Luckily, our brains our neuroplastic. That means that if we didn’t get the warm responsiveness we needed as infants and children and young adults, we can get that resonance now, and with repetition, our brains will slowly form new neural pathways that expect welcome of our full aliveness, that trust that our intense emotions will be warmly accompanied, that allow us to reach out for help when we need it—so that we never have to give up on ourselves or each other or the world.
When Do You Give Up?
Which of your own emotions overwhelm you, collapse you, freeze you? Fear? Anger? Sadness? Helplessness? Shame? Panic?
You can tell you’re overwhelmed by your emotions or the emotions of others the second your judgments, assessments, blame, labels, and conclusions start flowing.
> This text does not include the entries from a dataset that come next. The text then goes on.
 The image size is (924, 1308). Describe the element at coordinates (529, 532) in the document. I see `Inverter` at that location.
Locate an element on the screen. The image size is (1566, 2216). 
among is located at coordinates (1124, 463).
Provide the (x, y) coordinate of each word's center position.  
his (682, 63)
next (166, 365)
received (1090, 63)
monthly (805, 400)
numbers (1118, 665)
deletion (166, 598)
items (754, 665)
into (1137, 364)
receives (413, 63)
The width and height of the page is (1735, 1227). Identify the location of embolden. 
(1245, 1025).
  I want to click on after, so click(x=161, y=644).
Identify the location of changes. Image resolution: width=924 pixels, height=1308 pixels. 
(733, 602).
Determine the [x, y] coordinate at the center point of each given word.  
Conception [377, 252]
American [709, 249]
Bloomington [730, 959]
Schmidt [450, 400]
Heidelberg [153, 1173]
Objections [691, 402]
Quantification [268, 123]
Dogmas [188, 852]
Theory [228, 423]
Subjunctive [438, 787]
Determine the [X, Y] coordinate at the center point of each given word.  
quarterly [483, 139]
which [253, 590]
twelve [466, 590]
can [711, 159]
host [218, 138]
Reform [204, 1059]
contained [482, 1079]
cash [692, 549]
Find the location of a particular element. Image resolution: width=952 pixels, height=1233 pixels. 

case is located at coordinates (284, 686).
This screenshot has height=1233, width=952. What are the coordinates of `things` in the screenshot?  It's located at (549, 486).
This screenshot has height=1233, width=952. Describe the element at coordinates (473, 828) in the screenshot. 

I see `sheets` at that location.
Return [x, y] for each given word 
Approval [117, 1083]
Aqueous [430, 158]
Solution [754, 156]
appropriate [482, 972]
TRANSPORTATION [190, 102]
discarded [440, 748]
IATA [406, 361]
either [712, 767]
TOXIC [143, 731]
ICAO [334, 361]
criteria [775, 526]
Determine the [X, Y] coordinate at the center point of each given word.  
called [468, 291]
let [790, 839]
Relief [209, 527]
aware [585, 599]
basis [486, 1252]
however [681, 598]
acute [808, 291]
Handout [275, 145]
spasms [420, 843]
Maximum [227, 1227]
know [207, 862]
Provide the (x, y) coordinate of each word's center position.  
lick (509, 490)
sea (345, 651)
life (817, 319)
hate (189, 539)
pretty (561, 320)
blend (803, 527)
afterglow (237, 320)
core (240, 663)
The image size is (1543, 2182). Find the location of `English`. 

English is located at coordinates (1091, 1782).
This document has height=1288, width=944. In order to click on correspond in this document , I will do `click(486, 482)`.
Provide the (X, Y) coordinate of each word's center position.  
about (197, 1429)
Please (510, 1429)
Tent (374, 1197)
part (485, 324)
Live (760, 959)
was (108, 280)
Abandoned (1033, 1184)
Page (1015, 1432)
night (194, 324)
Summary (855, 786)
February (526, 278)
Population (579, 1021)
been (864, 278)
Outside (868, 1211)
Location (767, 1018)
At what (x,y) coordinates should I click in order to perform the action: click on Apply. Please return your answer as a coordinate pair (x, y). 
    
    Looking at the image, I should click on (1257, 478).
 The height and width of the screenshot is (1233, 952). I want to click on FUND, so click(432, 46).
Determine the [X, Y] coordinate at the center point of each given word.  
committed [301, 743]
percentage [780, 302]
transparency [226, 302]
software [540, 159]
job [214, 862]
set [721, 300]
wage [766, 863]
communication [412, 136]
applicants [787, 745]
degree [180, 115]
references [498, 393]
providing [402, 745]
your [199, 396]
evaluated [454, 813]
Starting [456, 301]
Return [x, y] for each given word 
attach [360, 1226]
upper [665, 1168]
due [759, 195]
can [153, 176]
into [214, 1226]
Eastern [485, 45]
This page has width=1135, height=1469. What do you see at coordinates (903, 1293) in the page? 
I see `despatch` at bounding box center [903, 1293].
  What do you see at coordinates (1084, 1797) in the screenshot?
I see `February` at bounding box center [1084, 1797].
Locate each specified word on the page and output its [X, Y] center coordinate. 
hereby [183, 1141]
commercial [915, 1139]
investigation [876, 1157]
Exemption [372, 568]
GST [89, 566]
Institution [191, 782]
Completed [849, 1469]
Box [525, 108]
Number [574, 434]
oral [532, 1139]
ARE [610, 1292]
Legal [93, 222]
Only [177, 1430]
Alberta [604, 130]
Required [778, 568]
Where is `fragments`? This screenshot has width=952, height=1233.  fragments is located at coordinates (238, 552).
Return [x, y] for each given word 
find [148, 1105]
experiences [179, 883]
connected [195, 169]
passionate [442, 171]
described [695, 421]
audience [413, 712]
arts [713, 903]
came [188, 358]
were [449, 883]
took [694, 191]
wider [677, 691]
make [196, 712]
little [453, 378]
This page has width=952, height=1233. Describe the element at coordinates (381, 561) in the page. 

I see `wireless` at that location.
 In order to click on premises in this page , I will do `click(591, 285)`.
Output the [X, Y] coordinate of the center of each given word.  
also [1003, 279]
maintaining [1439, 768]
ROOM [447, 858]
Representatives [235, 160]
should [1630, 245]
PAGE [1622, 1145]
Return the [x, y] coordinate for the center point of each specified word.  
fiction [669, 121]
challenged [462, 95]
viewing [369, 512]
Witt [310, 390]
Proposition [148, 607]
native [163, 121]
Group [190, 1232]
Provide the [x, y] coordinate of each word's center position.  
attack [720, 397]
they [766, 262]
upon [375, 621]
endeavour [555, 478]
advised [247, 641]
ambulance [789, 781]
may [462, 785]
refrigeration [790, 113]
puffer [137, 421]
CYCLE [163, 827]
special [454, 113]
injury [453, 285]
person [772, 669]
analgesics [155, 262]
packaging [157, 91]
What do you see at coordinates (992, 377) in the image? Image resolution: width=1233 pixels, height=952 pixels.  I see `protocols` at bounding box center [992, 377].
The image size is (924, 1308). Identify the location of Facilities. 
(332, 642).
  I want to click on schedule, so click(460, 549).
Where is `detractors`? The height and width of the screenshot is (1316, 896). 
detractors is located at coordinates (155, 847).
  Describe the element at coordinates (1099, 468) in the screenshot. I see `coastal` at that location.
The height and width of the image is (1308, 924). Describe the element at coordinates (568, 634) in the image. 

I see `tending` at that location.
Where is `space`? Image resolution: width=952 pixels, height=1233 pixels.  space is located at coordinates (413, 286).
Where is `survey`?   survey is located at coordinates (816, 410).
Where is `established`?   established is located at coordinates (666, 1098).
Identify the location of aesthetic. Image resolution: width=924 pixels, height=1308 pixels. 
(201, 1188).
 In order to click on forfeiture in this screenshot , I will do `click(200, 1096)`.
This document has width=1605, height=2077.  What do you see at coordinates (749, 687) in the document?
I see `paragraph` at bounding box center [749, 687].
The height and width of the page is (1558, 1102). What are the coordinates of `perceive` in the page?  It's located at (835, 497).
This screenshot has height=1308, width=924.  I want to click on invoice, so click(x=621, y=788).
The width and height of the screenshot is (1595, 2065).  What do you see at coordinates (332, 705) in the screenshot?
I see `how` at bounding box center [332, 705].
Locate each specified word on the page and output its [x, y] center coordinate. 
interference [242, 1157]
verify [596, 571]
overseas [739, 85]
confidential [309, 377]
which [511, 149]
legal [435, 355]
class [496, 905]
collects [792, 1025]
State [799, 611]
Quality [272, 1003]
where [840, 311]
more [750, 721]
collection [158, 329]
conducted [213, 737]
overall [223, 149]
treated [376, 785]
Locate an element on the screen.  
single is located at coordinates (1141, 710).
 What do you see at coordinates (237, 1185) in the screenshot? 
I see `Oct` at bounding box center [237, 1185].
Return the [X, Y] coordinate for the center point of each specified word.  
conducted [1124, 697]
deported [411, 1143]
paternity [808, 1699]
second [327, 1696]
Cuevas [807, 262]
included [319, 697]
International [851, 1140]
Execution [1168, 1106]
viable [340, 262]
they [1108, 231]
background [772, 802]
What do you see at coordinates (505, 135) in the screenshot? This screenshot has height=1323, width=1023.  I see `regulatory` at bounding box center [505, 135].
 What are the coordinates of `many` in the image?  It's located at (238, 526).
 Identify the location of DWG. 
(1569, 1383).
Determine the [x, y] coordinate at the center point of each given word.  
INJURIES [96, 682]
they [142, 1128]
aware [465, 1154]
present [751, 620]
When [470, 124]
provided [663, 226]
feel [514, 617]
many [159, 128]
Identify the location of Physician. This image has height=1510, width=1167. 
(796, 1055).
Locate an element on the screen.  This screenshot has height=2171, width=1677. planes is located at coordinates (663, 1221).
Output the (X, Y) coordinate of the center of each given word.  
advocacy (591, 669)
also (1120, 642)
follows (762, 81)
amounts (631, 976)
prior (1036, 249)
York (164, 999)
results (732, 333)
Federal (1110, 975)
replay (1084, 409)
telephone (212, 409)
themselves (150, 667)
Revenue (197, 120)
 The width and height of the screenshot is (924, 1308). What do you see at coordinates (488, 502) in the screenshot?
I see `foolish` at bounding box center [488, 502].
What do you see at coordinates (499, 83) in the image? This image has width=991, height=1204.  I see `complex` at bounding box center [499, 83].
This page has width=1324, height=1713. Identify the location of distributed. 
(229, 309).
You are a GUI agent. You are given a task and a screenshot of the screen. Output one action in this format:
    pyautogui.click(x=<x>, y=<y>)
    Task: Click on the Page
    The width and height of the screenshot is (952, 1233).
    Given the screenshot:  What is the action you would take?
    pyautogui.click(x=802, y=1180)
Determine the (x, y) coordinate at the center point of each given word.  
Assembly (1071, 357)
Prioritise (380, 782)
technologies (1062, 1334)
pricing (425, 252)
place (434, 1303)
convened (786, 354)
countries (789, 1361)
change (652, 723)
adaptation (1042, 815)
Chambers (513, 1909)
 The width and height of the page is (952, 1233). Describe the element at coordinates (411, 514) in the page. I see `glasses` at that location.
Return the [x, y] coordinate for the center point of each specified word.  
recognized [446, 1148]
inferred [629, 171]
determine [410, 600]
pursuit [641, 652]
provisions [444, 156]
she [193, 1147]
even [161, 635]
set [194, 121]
This is your logical left brain’s way of trying to calm down your emotional right brain, if your left brain wasn’t taught that your right brain can be way better soothed with empathy and resonance.
When you notice the judgmental conclusions start to flow, when you feel like giving up, this is an emergency signal that it’s time to reach out for warmth, for empathy, for resonance.
Where There’s a Will, There’s a Way—And That Way Is Together
What matters most to you, in your life and in the world? Do you want a life filled with authentic intimacy, supportive community, meaning and purpose, and emotional and physical wellness for all beings? Do you want to fulfill your life’s unique purpose by contributing what only you can offer the world?
Acknowledge your dreams, dearests. And then reach out for resonant companionship in holding your dreams, in stepping toward your dreams, in not giving up on your dreams.
Living our dreams make this life worth living, and make this chaotic world worth loving and worth nurturing. You don’t have to give up. You don’t have to go it alone.